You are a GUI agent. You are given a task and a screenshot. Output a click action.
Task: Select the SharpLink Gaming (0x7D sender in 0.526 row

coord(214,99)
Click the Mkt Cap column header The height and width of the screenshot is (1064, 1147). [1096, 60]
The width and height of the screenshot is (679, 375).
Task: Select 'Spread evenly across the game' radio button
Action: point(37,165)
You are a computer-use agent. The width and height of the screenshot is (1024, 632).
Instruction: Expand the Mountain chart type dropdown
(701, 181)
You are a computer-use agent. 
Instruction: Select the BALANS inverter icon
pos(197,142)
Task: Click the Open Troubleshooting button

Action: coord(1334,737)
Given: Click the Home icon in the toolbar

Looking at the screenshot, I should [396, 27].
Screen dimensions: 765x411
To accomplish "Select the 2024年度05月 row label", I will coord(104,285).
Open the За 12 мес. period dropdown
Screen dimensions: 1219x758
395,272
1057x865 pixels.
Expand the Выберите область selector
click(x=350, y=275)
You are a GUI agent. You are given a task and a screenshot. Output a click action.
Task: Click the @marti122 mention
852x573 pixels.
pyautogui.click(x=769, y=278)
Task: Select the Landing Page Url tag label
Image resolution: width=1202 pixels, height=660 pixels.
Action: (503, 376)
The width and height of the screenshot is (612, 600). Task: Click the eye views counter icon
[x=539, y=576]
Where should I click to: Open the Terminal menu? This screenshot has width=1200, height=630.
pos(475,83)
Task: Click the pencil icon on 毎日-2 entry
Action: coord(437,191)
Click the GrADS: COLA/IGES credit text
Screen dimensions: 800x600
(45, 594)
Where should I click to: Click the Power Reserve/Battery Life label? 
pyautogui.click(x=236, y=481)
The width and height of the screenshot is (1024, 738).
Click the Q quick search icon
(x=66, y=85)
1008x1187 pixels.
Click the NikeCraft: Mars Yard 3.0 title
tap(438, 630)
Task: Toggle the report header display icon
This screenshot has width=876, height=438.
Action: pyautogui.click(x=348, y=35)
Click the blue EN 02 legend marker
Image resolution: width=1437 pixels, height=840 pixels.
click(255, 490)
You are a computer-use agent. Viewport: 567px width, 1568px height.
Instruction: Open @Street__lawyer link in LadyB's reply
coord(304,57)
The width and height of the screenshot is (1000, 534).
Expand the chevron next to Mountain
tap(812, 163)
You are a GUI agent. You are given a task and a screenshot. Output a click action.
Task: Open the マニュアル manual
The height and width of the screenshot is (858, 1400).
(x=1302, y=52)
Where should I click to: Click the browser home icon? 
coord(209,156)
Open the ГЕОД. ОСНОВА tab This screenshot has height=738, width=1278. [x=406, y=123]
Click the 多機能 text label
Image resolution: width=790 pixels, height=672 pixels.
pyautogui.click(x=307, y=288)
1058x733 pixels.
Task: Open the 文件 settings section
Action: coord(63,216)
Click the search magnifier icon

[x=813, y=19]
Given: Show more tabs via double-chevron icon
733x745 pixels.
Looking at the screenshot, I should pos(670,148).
================================
**Task requirements**
Copy out every item above again, swapping "Mountain" for "Valley" wherever it occurs and leaving everything else untouched.

**Exercise solution**
You are a GUI agent. You are given a task and a screenshot. Output a click action.
Task: Select the SharpLink Gaming (0x7D sender in 0.526 row

coord(214,99)
Click the Mkt Cap column header The height and width of the screenshot is (1064, 1147). [1096, 60]
The width and height of the screenshot is (679, 375).
Task: Select 'Spread evenly across the game' radio button
Action: point(37,165)
You are a computer-use agent. The width and height of the screenshot is (1024, 632).
Instruction: Expand the Valley chart type dropdown
(701, 181)
You are a computer-use agent. 
Instruction: Select the BALANS inverter icon
pos(197,142)
Task: Click the Open Troubleshooting button

Action: coord(1334,737)
Given: Click the Home icon in the toolbar

Looking at the screenshot, I should [396, 27].
Screen dimensions: 765x411
To accomplish "Select the 2024年度05月 row label", I will coord(104,285).
Open the За 12 мес. period dropdown
Screen dimensions: 1219x758
395,272
1057x865 pixels.
Expand the Выберите область selector
click(x=350, y=275)
You are a GUI agent. You are given a task and a screenshot. Output a click action.
Task: Click the @marti122 mention
852x573 pixels.
pyautogui.click(x=769, y=278)
Task: Select the Landing Page Url tag label
Image resolution: width=1202 pixels, height=660 pixels.
Action: (503, 376)
The width and height of the screenshot is (612, 600). Task: Click the eye views counter icon
[x=539, y=576]
Where should I click to: Open the Terminal menu? This screenshot has width=1200, height=630.
pos(475,83)
Task: Click the pencil icon on 毎日-2 entry
Action: coord(437,191)
Click the GrADS: COLA/IGES credit text
Screen dimensions: 800x600
(45, 594)
Where should I click to: Click the Power Reserve/Battery Life label? 
pyautogui.click(x=236, y=481)
The width and height of the screenshot is (1024, 738).
Click the Q quick search icon
(x=66, y=85)
1008x1187 pixels.
Click the NikeCraft: Mars Yard 3.0 title
tap(438, 630)
Task: Toggle the report header display icon
This screenshot has width=876, height=438.
Action: pyautogui.click(x=348, y=35)
Click the blue EN 02 legend marker
Image resolution: width=1437 pixels, height=840 pixels.
click(255, 490)
You are a computer-use agent. Viewport: 567px width, 1568px height.
Instruction: Open @Street__lawyer link in LadyB's reply
coord(304,57)
The width and height of the screenshot is (1000, 534).
Expand the chevron next to Valley
tap(812, 163)
You are a GUI agent. You are given a task and a screenshot. Output a click action.
Task: Open the マニュアル manual
The height and width of the screenshot is (858, 1400).
(x=1302, y=52)
Where should I click to: Click the browser home icon? 
coord(209,156)
Open the ГЕОД. ОСНОВА tab This screenshot has height=738, width=1278. [x=406, y=123]
Click the 多機能 text label
Image resolution: width=790 pixels, height=672 pixels.
pyautogui.click(x=307, y=288)
1058x733 pixels.
Task: Open the 文件 settings section
Action: coord(63,216)
Click the search magnifier icon

[x=813, y=19]
Given: Show more tabs via double-chevron icon
733x745 pixels.
Looking at the screenshot, I should pos(670,148).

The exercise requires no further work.